Exercise brief
Copy the entire listing exactly.

Information

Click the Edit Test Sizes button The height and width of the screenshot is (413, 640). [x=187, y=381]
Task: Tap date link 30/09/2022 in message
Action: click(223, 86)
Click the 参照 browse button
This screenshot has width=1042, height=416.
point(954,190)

Result
Click the Edit Test Sizes button The height and width of the screenshot is (413, 640). [x=187, y=381]
Task: Tap date link 30/09/2022 in message
Action: click(223, 86)
Click the 参照 browse button
This screenshot has width=1042, height=416.
point(954,190)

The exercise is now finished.